==== Data under study

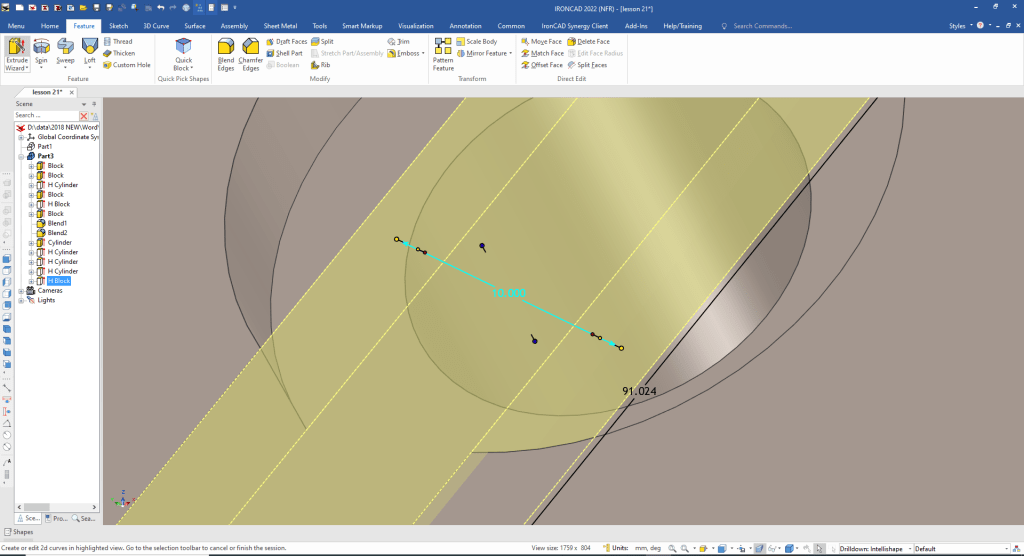Click the Search Commands field
This screenshot has height=556, width=1024.
point(780,25)
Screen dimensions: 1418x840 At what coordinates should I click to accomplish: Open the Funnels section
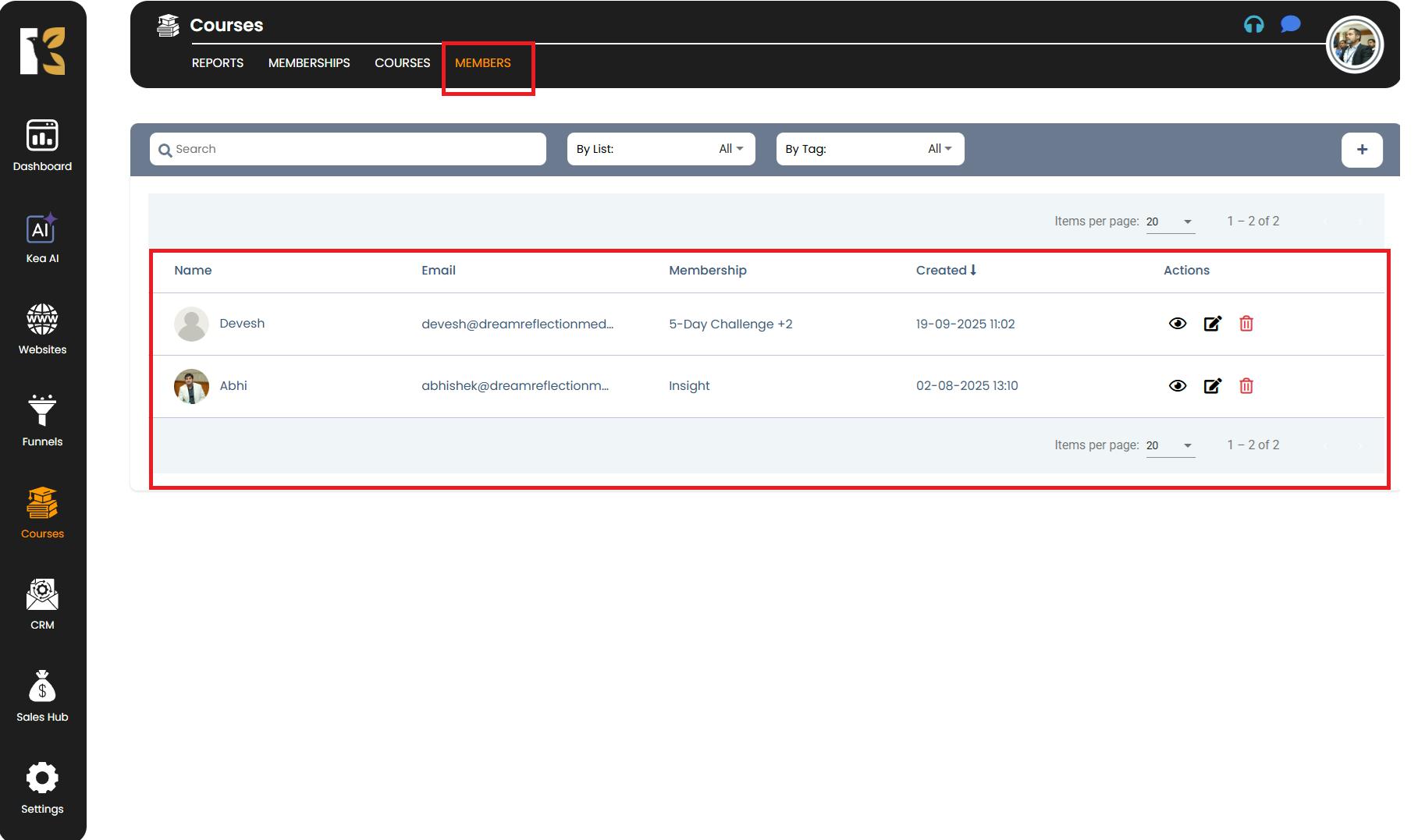pos(42,421)

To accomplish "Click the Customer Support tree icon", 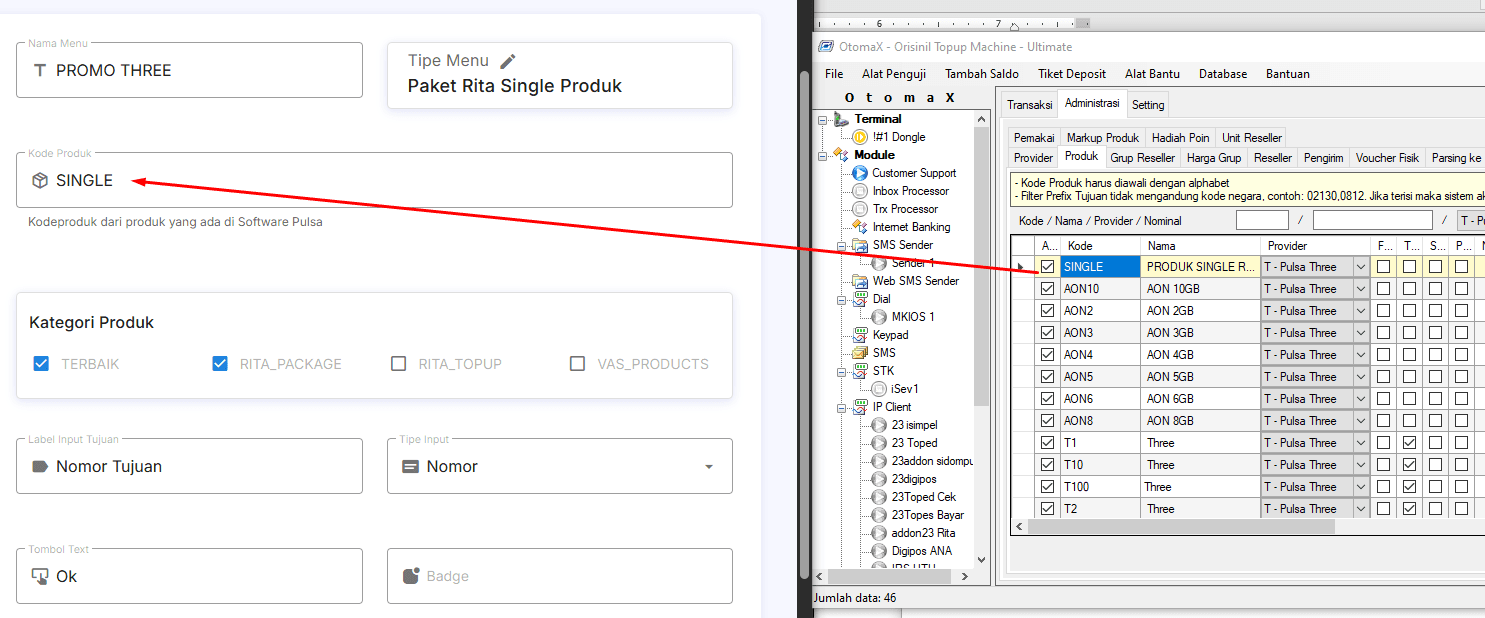I will click(x=860, y=173).
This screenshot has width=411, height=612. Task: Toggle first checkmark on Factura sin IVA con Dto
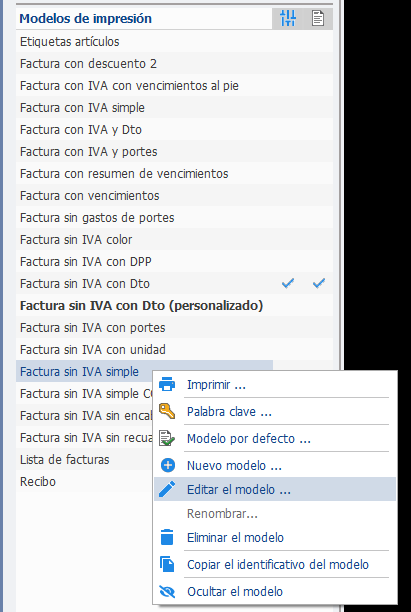click(x=288, y=283)
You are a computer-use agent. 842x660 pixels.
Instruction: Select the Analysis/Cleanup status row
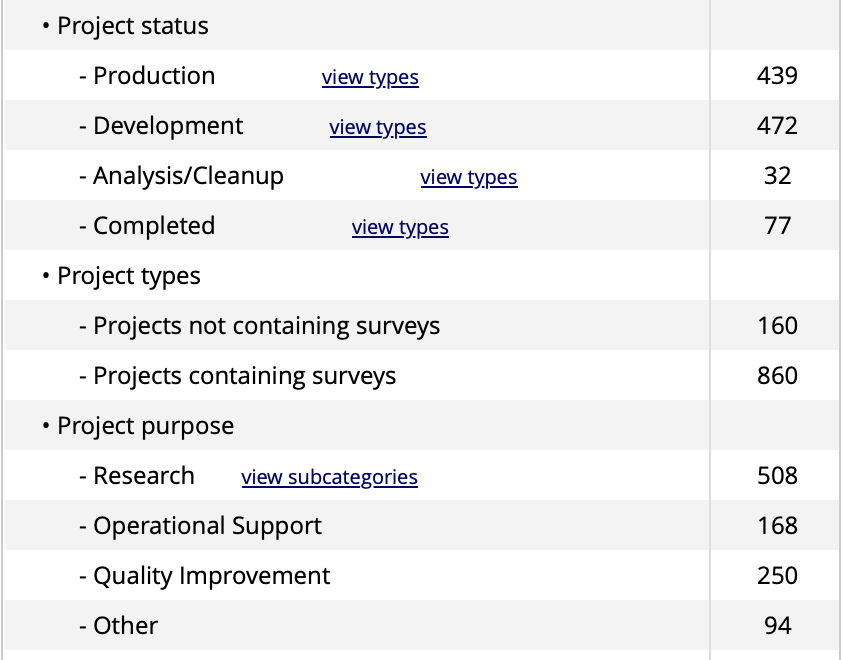pos(188,176)
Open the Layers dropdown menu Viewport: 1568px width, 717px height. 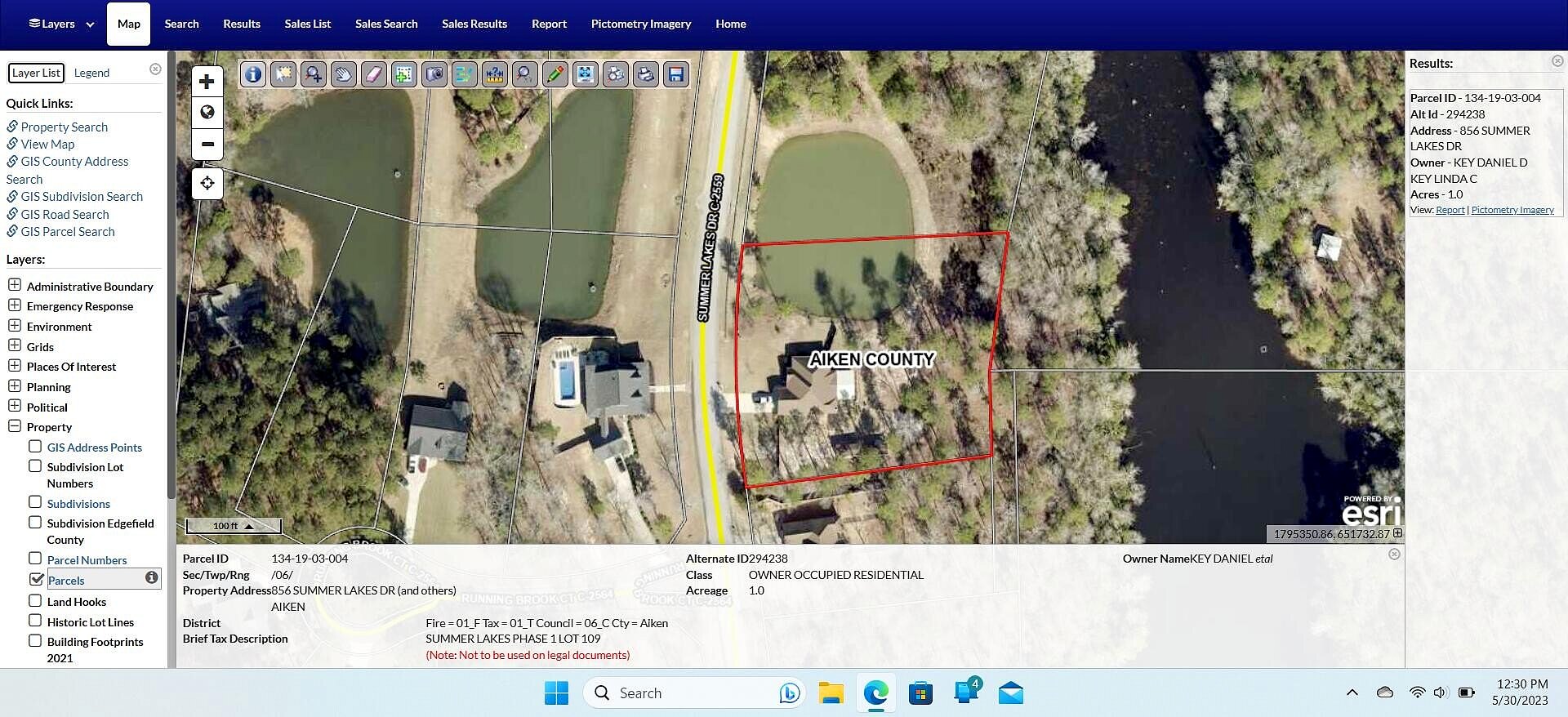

========

Directions for this task: Exactly the lines from the one that contains "Instruction: Select the" through the last line of the records should be set down, and the pictures should be dropped.

Solution for this problem:
Instruction: Select the Analysis/Cleanup status row
pos(188,176)
Open the Layers dropdown menu Viewport: 1568px width, 717px height. 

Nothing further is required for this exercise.